--- Data shown ---

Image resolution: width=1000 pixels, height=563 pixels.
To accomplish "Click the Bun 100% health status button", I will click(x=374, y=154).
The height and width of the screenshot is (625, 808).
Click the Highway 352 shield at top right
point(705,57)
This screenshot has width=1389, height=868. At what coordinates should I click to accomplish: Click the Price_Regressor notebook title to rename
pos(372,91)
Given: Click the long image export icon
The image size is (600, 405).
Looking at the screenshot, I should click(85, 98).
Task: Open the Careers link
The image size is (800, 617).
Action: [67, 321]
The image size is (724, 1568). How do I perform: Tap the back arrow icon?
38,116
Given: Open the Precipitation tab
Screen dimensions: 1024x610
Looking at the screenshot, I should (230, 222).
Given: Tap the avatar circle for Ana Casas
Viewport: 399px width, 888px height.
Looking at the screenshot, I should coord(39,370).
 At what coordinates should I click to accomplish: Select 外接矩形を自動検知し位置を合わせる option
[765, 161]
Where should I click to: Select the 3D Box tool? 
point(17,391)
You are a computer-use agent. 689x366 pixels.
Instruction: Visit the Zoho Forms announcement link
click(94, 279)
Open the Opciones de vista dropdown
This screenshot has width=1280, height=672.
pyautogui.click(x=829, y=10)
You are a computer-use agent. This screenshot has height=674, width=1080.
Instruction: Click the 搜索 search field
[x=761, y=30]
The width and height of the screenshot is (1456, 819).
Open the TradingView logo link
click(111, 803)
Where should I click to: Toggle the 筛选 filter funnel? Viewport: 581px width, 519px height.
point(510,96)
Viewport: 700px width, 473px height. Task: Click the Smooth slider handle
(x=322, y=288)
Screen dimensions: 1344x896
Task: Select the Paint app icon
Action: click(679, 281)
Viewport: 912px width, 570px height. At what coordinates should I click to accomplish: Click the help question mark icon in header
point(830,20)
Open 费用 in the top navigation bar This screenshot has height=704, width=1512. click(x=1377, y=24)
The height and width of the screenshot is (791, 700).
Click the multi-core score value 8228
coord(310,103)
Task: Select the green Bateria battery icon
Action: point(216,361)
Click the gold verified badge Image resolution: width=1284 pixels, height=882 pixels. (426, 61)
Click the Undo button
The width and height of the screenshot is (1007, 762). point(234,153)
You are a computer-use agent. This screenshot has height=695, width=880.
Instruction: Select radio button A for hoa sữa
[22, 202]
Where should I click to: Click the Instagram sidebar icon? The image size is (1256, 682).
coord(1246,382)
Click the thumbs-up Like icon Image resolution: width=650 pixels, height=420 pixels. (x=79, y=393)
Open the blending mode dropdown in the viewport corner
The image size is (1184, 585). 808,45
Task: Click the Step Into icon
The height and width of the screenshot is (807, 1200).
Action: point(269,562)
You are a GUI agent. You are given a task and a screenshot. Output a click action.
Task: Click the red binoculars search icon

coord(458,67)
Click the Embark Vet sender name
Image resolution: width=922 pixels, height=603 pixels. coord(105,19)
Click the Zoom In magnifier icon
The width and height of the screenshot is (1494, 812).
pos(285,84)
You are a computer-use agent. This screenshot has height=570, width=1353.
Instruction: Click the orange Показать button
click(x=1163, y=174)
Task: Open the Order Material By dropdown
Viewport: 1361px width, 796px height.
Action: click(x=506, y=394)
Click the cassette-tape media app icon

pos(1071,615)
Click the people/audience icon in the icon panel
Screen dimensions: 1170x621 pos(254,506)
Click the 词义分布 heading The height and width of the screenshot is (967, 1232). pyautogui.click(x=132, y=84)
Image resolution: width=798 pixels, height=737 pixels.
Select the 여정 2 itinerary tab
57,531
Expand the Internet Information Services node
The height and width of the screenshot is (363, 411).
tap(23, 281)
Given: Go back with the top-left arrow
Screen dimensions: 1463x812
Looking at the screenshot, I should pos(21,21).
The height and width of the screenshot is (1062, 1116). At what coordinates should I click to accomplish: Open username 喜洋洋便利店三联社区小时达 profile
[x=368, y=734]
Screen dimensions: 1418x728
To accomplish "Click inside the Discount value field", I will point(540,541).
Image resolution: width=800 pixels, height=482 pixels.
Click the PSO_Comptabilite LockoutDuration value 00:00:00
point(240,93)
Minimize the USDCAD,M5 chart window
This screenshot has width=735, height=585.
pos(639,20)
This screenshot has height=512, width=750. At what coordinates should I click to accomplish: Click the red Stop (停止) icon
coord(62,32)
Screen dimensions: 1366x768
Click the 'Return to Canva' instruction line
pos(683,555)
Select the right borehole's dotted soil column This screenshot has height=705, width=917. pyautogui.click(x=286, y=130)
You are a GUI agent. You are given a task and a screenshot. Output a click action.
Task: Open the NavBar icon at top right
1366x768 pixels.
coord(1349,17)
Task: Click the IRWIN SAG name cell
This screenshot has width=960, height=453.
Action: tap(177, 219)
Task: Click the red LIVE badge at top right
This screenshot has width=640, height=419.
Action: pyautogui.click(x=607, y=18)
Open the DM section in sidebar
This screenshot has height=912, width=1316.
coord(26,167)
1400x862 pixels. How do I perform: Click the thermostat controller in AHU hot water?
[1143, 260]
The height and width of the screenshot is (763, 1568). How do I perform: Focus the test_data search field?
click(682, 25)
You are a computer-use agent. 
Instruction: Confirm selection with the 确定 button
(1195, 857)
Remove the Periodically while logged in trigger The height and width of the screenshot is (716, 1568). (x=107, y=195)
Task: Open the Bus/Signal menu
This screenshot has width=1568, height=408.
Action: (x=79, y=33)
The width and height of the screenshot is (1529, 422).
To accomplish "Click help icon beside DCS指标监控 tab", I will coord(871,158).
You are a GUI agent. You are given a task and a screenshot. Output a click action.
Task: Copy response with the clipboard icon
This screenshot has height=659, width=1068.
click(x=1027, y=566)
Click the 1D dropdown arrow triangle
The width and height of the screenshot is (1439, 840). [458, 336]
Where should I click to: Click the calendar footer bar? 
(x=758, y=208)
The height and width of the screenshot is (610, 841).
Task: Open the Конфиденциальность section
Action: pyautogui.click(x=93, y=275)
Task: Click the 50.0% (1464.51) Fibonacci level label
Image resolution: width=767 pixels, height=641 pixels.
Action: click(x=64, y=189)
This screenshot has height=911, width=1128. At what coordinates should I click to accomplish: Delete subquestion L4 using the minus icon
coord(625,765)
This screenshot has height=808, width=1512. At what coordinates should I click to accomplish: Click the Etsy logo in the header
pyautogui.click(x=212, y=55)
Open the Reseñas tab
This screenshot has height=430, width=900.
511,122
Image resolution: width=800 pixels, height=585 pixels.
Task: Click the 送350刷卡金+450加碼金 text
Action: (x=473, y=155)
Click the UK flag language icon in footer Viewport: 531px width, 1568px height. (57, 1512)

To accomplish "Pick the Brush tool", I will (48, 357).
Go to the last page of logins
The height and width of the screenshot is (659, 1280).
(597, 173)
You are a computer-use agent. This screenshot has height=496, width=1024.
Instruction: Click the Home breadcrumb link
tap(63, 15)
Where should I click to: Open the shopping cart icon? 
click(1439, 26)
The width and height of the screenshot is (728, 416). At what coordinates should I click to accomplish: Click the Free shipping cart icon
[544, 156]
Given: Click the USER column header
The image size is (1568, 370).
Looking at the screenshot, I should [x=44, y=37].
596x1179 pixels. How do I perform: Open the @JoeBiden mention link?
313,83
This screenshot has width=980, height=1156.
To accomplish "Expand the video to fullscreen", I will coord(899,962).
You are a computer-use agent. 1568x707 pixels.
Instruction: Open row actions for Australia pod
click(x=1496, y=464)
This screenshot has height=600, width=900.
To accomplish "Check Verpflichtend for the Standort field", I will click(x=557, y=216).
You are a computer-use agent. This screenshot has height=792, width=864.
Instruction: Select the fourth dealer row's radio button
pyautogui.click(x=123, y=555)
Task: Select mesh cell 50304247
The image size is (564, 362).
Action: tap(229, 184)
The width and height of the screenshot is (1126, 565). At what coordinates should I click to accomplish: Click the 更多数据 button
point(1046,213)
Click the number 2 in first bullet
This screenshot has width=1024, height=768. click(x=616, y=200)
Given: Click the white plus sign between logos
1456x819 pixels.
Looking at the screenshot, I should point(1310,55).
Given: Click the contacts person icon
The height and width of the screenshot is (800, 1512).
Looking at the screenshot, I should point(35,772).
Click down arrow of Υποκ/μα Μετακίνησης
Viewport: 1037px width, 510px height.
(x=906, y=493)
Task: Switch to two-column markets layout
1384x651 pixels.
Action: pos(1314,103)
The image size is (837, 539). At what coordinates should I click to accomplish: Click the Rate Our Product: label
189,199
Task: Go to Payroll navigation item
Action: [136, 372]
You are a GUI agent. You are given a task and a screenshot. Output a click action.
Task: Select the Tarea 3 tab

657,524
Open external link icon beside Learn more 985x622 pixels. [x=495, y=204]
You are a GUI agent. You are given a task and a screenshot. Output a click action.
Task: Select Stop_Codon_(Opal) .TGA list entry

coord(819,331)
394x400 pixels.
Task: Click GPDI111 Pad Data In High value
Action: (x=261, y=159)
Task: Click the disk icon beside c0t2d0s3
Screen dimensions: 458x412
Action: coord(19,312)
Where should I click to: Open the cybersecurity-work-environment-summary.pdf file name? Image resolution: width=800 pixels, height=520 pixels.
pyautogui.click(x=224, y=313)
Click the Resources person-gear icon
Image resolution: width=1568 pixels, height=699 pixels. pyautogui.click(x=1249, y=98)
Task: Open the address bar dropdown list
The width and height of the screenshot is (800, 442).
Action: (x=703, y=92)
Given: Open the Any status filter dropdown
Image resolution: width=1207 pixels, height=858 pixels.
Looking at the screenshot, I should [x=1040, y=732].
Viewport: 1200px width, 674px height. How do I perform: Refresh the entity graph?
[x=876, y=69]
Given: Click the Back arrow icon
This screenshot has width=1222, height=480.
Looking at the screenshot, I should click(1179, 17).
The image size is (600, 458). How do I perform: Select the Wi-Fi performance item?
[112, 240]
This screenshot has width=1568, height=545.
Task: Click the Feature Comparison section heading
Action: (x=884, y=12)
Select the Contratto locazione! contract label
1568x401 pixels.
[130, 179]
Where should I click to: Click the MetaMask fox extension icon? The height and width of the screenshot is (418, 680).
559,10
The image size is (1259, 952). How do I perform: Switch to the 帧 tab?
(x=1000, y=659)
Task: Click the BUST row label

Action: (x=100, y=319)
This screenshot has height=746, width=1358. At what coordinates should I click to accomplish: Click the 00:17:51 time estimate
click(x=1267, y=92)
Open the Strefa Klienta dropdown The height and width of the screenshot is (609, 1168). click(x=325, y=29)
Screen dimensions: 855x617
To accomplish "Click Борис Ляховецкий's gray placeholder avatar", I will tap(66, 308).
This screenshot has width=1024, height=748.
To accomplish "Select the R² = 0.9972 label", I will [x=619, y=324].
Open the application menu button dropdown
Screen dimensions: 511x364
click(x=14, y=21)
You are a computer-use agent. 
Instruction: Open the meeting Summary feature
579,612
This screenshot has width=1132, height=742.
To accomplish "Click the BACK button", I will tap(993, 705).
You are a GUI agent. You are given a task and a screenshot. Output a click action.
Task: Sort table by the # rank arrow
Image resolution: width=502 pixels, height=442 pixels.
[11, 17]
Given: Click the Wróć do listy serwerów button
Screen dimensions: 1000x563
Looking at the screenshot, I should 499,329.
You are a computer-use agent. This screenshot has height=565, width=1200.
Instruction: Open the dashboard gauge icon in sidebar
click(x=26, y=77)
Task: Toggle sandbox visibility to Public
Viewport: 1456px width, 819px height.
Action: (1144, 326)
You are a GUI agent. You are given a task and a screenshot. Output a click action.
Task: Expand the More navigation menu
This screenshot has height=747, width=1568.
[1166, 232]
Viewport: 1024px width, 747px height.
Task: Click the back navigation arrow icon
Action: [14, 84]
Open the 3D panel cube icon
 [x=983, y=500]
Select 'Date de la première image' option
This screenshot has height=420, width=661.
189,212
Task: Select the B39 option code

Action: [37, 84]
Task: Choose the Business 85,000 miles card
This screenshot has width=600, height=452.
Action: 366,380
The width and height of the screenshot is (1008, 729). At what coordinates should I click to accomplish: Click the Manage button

---

• _Work order_:
Exactly the lines from the line holding "Instruction: Open the dashboard" through the close of the listing above make up the answer; include nothing else.

• _Finished exercise_:
Instruction: Open the dashboard gauge icon in sidebar
click(x=26, y=77)
Task: Toggle sandbox visibility to Public
Viewport: 1456px width, 819px height.
Action: (1144, 326)
You are a GUI agent. You are given a task and a screenshot. Output a click action.
Task: Expand the More navigation menu
This screenshot has height=747, width=1568.
[1166, 232]
Viewport: 1024px width, 747px height.
Task: Click the back navigation arrow icon
Action: [14, 84]
Open the 3D panel cube icon
 [x=983, y=500]
Select 'Date de la première image' option
This screenshot has height=420, width=661.
189,212
Task: Select the B39 option code

Action: [37, 84]
Task: Choose the Business 85,000 miles card
This screenshot has width=600, height=452.
Action: 366,380
The width and height of the screenshot is (1008, 729). At what coordinates should I click to accomplish: Click the Manage button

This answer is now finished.